Following on from the Covid-19 pandemic, commercial gaming revenue achieved over $60 billion for the first time ever but questions have arisen about the ethics of gambling’s recent advertising bombardment
Key takeaways
- Bettors still prefer spending their money the good old-fashioned way by visiting a casino in person
- Slot machines equate for over half of the total revenue
- 34 percent of the adult population visited a casino in 2022
For the first time ever, commercial gaming in the United States topped $60 billion in revenue last year according to figures released last week by the American Gaming Association (AGA). The $60.4 billion won by casinos last year was up nearly 14% over 2021 levels.
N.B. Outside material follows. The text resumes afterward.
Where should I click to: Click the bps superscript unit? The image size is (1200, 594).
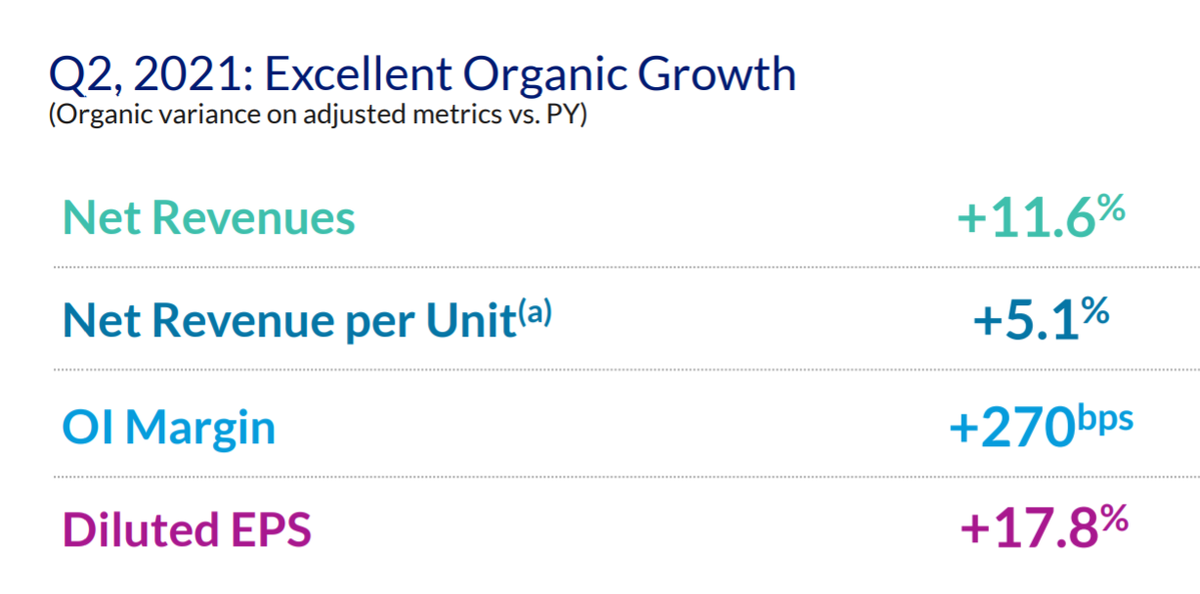(1106, 417)
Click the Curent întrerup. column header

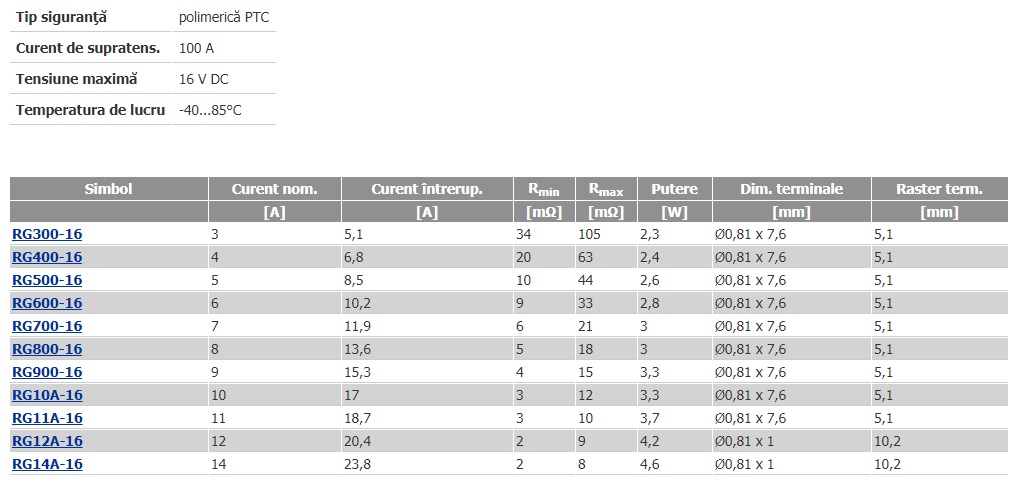427,189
Following on the Covid-19 pandemic that kept casino doors closed for the better part of two years, it may come as a surprise to some to discover that in-person gambling remains the nation’s favorite within the industry, accounting for more than 80% of its revenue, with online betting providing nearly a fifth of the revenue.
Slot machines were far and away the biggest money-maker, raking in over half of the total revenue—$34.2 billion, a 5.1% increase from 2021. Table games came second with $10 billion in revenue—a 13.9% rise from 2021—but sports betting is closing in quickly on the traditional casino plays. Sports betting generated $7.5 billion in revenue during 2022—a whopping 72.7% increase from a year earlier—after gamblers wagered a combined $93.2 billion on sporting events throughout the year.
The figures do not include tribal casinos, which report their revenue separately and the AGA has credited the revenue rise to Americans turning away from illegal gambling, even though it recently estimated wagers of more than $500 billion a year still run through illegal gambling operations, resulting in $44 billion in lost revenue for casinos and $13.3 billion in tax losses for states.
The association said 84 million American adults, or 34% of the adult population, visited a casino in the past year, including newly opened markets in Nebraska and Virginia.
Sports betting continued to grow rapidly in 2022, setting new records for the total amount wagered ($93.2 billion) and sportsbook revenue ($7.5 billion). This growth was helped in part by Kansas, which began retail and mobile sports wagering, and by the launch of mobile sports betting in Louisiana, Maryland, and New York. Online casino revenue grew by 35.2% to $5 billion.
The Las Vegas strip and Atlantic City remained among the top gambling markets in the country in 2022, with the Baltimore-Washington, D.C., Chicago, and Mississippi Gulf coast markets also performing well.
The announcement came after an estimated $16 billion was bet on Super Bowl LVII – a sports betting record for a single event. Some 100 million sports betting transactions were made during the weekend, according to a CNBC analysis.
The most monumental change in recent years came in May 2018, when the Supreme Court in a 6-3 decision struck down a 1992 law that largely restricted sports betting to Las Vegas. The decision set off a wave of legalization efforts, allowing for legal sports betting in 33 states and the District of Columbia in time for the Super Bowl.
The moves have not come without serious detractors though, who have raised concerns that the rapid spread of legalized gambling could lead to addiction problems, especially among financially vulnerable people, while legalized sports betting increases the risk of match-fixing.
It’s not very often that sports betting stakeholders universally find themselves all-in on the same issue, but that’s the case a week after U.S. Rep. Paul Tonko of New York filed a bill he calls the Betting on Our Future Act.
The legislation would prohibit any sports betting advertising and marketing on television, radio, and the internet and it has galvanized stakeholders focused on one thing: keeping the federal government out of their business.
Since May 2018, states have legalized in myriad ways. Some allow only in-person wagering, while others authorize only digital or approve of both. Some allow betting on tribal lands only. Some give professional sports venues a chance to have sportsbooks. Some have banned wagering on college sports. And some have 51% tax rates while others have 6.75%.
Whatever it looks like, each state has its own culture and set of priorities, all of which make a one-size-fits-all solution for even just one piece of the pie tough to swallow in the form of Tonko’s bill.
A ban on all advertising would eliminate that opportunity to reach consumers, which industry spokesmen argue would push consumers to the black market that a legal framework is designed to protect them from.